Existen personas en Estados Unidos, empresas y grupos de negocio que han comprado «propiedades» en Cuba a sus «antiguos dueños», personas que trafican con el valor de esas propiedades, que poseen títulos reales o falsificados, que se mueven en un mercado extraño, ilegal en todos los sentidos.

Especuladores inmobiliarios han vendido parcelas a futuras constructoras, existen diseños de «La Habana futura», un gran negocio para el que se afilan los dientes no pocas hienas, que sueñan con barrer municipios enteros y construir supermercados Walmart, McDonald’s, casinos de juego, enormes edificios de oficinas, barrios caros para gente muy rica y condenar a la gran mayoría de la población capitalina, a las villas miserias tan abundantes en las grandes ciudades de América Latina.
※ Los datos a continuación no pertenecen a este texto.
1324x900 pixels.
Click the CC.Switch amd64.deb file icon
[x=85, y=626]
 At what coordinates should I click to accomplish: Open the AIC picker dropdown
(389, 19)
Caeríamos en manos de los fondos distressed o holdouts, más conocidos como fondos buitre. Los cubanos tardaríamos años en pagar una deuda casi impagable, pues ¿cómo podría pagarla un país arrasado, esquilmado, empobrecido por la guerra y la ocupación, un país que habría perdido a una buena parte de sus hijos en edad de trabajar y producir? Quedaríamos en manos de garroteros dispuestos a «chupar» hasta la última gota de la riqueza nacional.

Vamos a hablar claro, a lo cubano, no lo lograrán, como dijo Fidel, el pensamiento y la obra de los comunistas cubanos perdurarán. Cuba perdurará, «los cubanos somos de hierro y podremos resistir las más duras pruebas». Nos levantaremos una y otra vez a defender la libertad, generación tras generación.